People are using NFTs to monetize their fame in ways they previously could not. People who were the subject of internet memes have created NFTs of their viral images and videos and cashed in. The brothers featured in the popular “Charlie Bit Me” video from 2007 sold an NFT of their viral video for £538,000. The brothers, now 17 and 15, are using the money to pay for their university fees. Renowned film director Quentin Tarantino is launching “Pulp Fiction” NFTs to get in on the act. The market for NFTs is set to grow exponentially and 2021 will be considered the launch pad. Check out our article exploring NFTs in more detail.

In short: 2021 was the year of NFTs. There were a record number of NFT sales and an increasing number of celebrities and viral meme subjects cashed in on the nascent market. 


Finally, we look at some of the intellectual property legal battles that took place throughout the year. 

One of the most captivating legal disputes of 2021 was M&S’s claim against Aldi over its Cuthbert the Caterpillar cake. M&S claimed Aldi’s cake is too similar in design to their Colin the Caterpillar cake and lodged a complaint. This case was interesting, not solely because of the content but also Aldi’s response. Aldi’s official Twitter page began the hashtag “#FreeCuthbert”. The supermarket also tweeted “This is not just any court case, this is #Free Cuthbert”, mocking M&S’s slogan. M&S launched another IP lawsuit against Aldi over its Christmas gin.

At the start of the year, rapper Lil Nas X released so-called “Satan shoes”.  The trainers were modified Nike Air Max 97s but the rapper had not received endorsement or authorisation from Nike. The sportswear giant then launched a trademark infringement lawsuit and swiftly won the case.
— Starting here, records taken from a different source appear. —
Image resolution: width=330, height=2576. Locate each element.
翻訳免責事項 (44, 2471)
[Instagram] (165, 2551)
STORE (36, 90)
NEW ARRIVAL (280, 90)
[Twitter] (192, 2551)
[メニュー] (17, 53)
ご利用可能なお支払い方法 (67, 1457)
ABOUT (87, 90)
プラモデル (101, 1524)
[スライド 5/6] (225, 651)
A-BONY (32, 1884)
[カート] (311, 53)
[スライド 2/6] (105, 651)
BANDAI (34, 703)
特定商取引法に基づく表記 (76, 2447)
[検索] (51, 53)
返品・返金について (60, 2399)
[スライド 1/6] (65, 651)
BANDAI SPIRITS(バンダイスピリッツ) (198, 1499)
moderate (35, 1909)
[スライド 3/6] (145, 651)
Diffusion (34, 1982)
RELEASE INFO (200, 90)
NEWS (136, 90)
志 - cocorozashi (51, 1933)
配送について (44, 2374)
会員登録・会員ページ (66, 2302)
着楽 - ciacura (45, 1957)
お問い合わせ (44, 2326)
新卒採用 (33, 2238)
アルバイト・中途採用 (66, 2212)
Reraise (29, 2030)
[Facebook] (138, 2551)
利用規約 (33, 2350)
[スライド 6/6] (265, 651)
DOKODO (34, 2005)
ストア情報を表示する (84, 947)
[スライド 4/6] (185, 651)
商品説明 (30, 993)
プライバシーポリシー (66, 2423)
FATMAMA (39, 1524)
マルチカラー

Nike successfully beat Puma in a legal battle to trademark “footware”. Nike is seeking to trademark “footware” in connection with technological connectivity, electronic devices and other related products and services. In July, Puma withdrew its opposition in the US after 2 years of protest. 

Turkish chef and restaurateur, Nusret Gokce, commonly known as Salt Bae was slapped with a $5 million copyright infringement lawsuit. A US artist, Logan Hicks, claims Gokce used his artwork in his restaurants without permission.

In short: In 2021 we saw a number of significant IP infringement lawsuits involving well known brands. Many of these lawsuits will continue into 2022, watch this space for updates. #FreeCuthbert.